▸ Direction:
Copy every one of the records below word for word, omitting the pictures.

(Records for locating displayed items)
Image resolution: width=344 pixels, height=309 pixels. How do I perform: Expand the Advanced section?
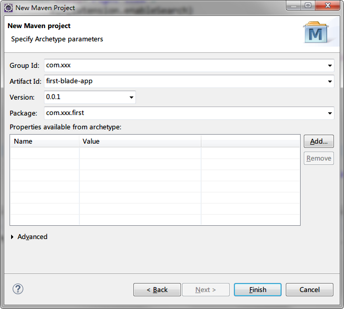click(x=13, y=237)
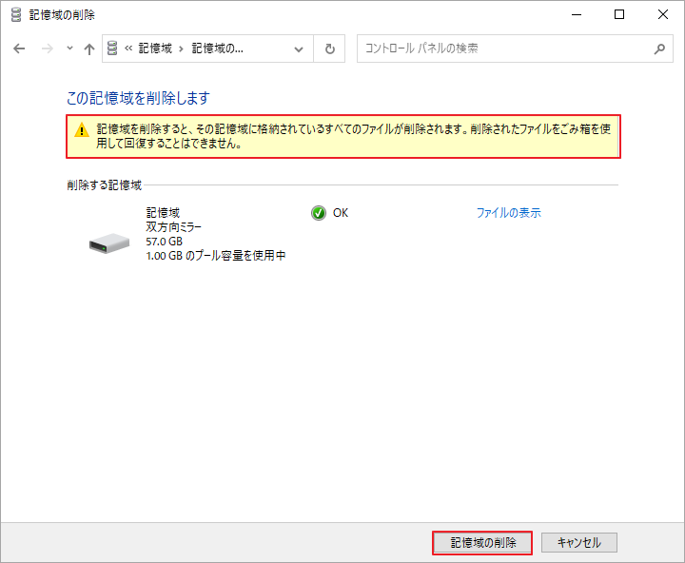Click the yellow warning triangle icon
The height and width of the screenshot is (563, 685).
click(x=82, y=130)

▸ Response for this exercise:
Image resolution: width=344 pixels, height=309 pixels. How do I perform: Expand the Advanced section?
click(x=13, y=237)
Click the yellow warning triangle icon
The height and width of the screenshot is (563, 685).
click(x=82, y=130)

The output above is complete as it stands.